Mir wurde wirklich angst und bange. Sie sagte: „Mach dir keine Sorgen. Ich brauche nur einen Moment frische Luft.“ – „Dann setz dich auf die Terrasse, da ist auch frische Luft.“ – „Vertraue mir einfach. Ich bin in zwei Stunden wieder da.“ – Ich musste binnen Sekunden eine Entscheidung treffen: Entweder sie mit körperlicher Gewalt zurückhalten, also sie am Arm festhalten, die Tür abschließen oder ähnliches, oder eine 13jährige am späten Abend bei völliger Dunkelheit alleine losziehen lassen. Wissend um die ganzen Gangster, die auch in unserem idyllischen Örtchen frei herumlaufen, wissend um den Straßenverkehr, den es auch hier gibt, wissend um einen Diabetes, der bei körperlicher Angespanntheit gerne mal herumspinnt.

Ich weiß, dass viele in diesem Moment „Nein“ gesagt hätten. Ich am liebsten auch. Mein Kopf hat es mir auch eindringlich befohlen. Mein Herz hat gesagt: „Vertraue ihr.“ – Ich sagte: „Du nimmst ein Handy mit und lässt es eingeschaltet. Richtig?“ – „Meinetwegen.“ – „Und du tust dir nichts an. Schau mich an.“ – „Bist du jetzt völlig übergeschnappt?“ – „Schau mich an!“ – „Nein! Mach ich nicht.“ – „Was hast du mit der Flache vor?“ – „Jule, du nervst! Was will ich wohl mit einer Flasche Malzbier? Unterwegs austrinken.“ – „Ohne Flachenöffner?“ – „Die krieg ich am Rolli auf. So tschüss jetzt. Bis später.“ – Die Tür fiel ins Schloss und ich hörte, wie sie draußen sagte: „Das ist vielleicht alles ein Drama hier heute…“

Sie war dann knapp zwei Stunden später wieder da. Ich war schon im Bett und hatte noch einen Text für meine Fortbildung gelesen. Helena ging als erstes duschen, dann kam sie mit Flausch-Schlafanzug zu mir. „Darf ich bei dir schlafen?“ – Bevor ich irgendwas hörte, bevor ich eine Frage stellen konnte, war sie eingeschlafen. Der Zucker war in Ordnung. Ich musste mich also noch länger gedulden. Oder akzeptieren, dass es mich nichts anging, was sie gemacht hatte. Immerhin war sie pünktlich wieder da.

Am nächsten Abend erzählte sie mir dann, dass sie zum Strand gefahren war.
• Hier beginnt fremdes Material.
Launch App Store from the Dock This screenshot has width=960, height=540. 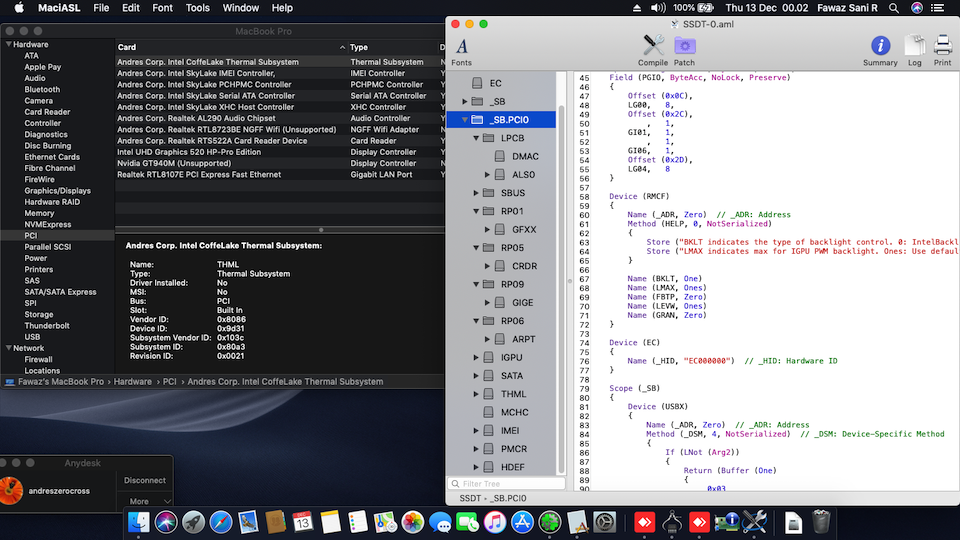point(522,521)
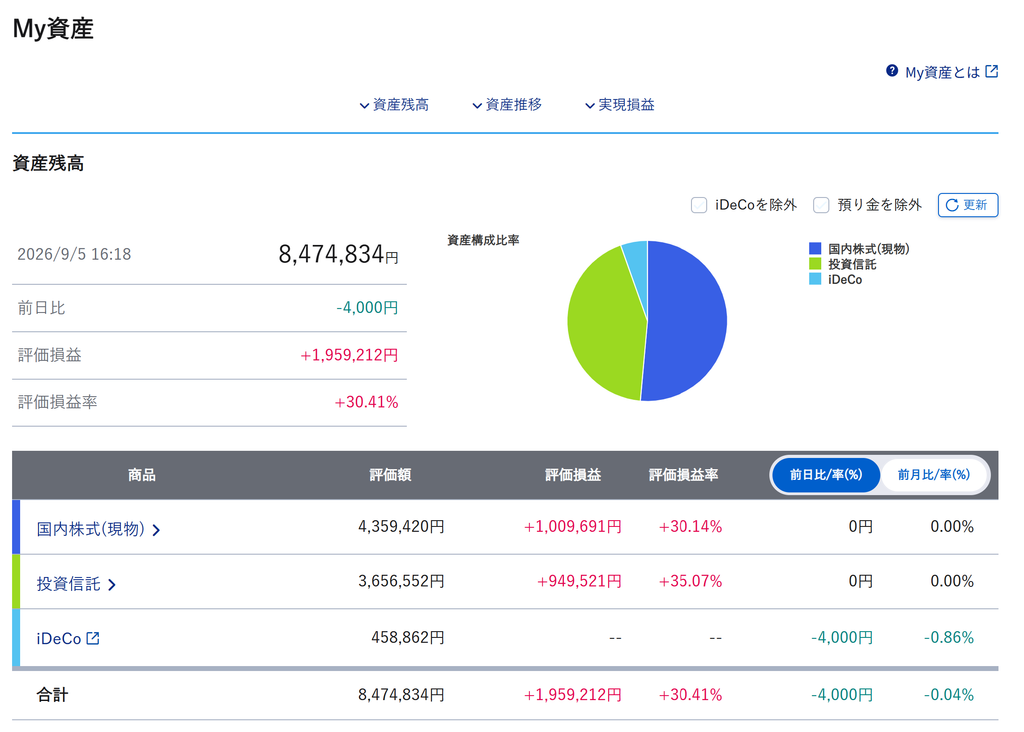Enable the iDeCoを除外 checkbox

[x=699, y=205]
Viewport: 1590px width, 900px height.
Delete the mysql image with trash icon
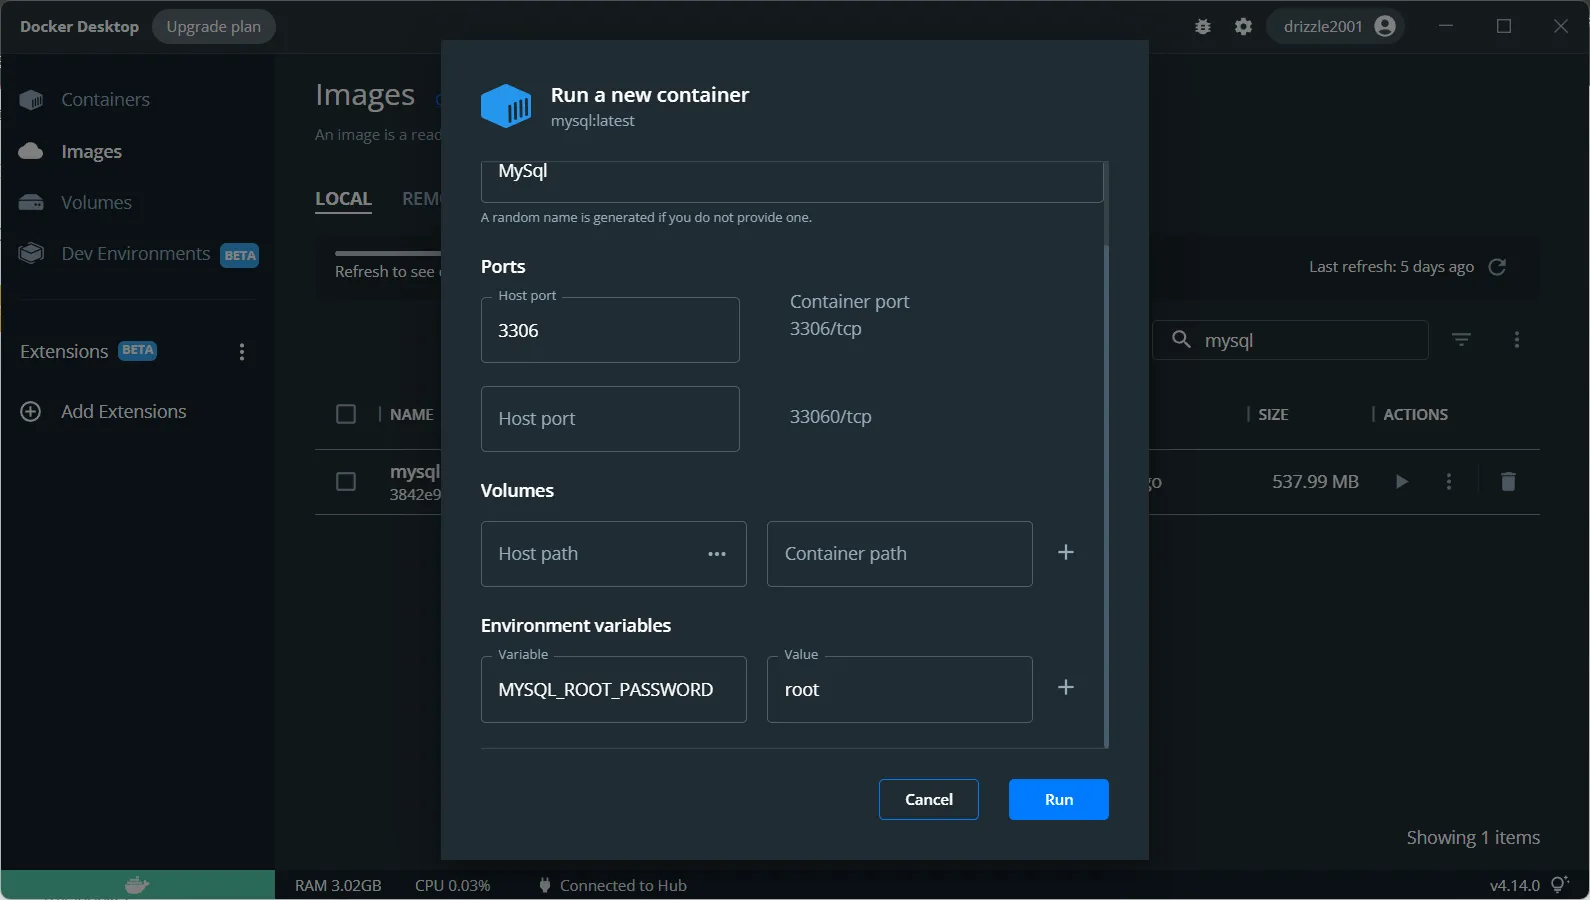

Sie habe sich auf eine Düne gesetzt und das Wasser beobachtet, in dem sich der Mond spiegelte. Meistens ist es, gerade an sonnigen Abenden, ja nachts windstill und die Wasseroberfläche der Ostsee ist glatt wie ein Spiegel. Wenn sich dann der Mond dort spiegelt, kann das sehr mystisch aussehen, aber mitunter auch sehr gespenstisch. Auf dem Weg zum Deich und auf den Wegen hinter den Deichen steht nicht eine einzige Laterne. Und hinzu kommt, dass der Weg, den sie genommen hat, zwar vorbildlich war, weil sie dann die Bundesstraße nicht überqueren musste, auf der nachts auch gerne mal Leute 140 statt der erlaubten 70 bis 100 fahren, aber insgesamt sind das locker 15 Kilometer. Also rund 45 Minuten reine Fahrtzeit.
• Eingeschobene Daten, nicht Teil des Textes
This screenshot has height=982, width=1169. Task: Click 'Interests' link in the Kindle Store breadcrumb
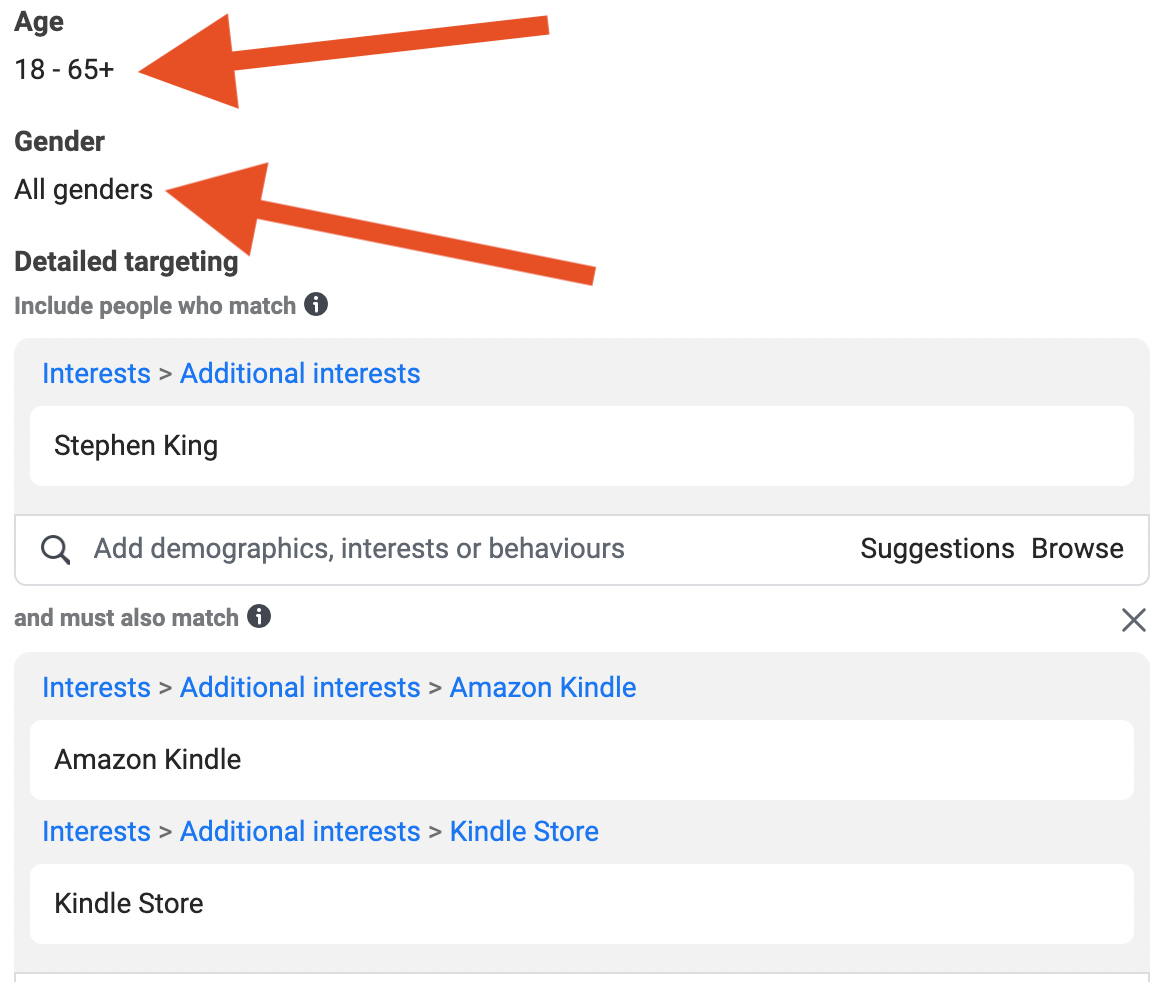pos(96,832)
„Warst du alleine da?“, fragte ich. Sie antwortete: „Nee, da standen ein paar Schafis rum, die erstmal voll den Lärm gemacht haben, als ich kam. Auch wenn die Dunkelheit irgendwie ein wenig unheimlich ist, diese Einsamkeit dort ist gut, um sich mal auszuheulen. Ich finde, das geht besonders gut, wenn man den Mond auf dem endlosen Meer sieht und hin und wieder mal eine Möwe oder sogar ein kleines Schiff. Und wenn sich das Salz der Tränen und das Salz in der Luft vermischen, dann fühlt sich das so an, als würde mich jemand verstehen. Aber irgendwann ist es dann auch genug. Zu viel Flennen macht die Nase dicht, Kopfschmerzen, und irgendwann muss der Stein, den man da gerade aus der Seele geklopft hat, ja auch mal aufgelöst sein. Außerdem wird es irgendwann kalt, wenn man sich da zu lange hinsetzt.“

„Und dann?“, fragte ich, erstaunt und beängstigt zugleich über eine 13jährige, die über Salz von Tränen und Meeresluft philosophiert. Sie antwortete: „Dann hab ich einmal kräftig in den Sand gepinkelt und vom Malzbier drei bis acht Mal laut gerülpst, so genau habe ich das nicht gezählt, und dann bin ich völlig entspannt zurück gefahren.“

Seitdem hat sie das noch vier weitere Male gemacht. Nachmittags Therapie, abends mit dem Handbike und einer Flasche Malzbier an den Strand; sobald es nicht zu kalt war und nicht geregnet hat, hat sie sich dort offenbar ausgeheult. Sie braucht das scheinbar, sie findet sich zurecht, sie kommt zuverlässig wieder zurück. Ich werde es ihr wohl nicht verbieten können. Ich kann nur hoffen, dass dort nicht mal irgendeine zweifelhafte Gestalt auf sie wartet.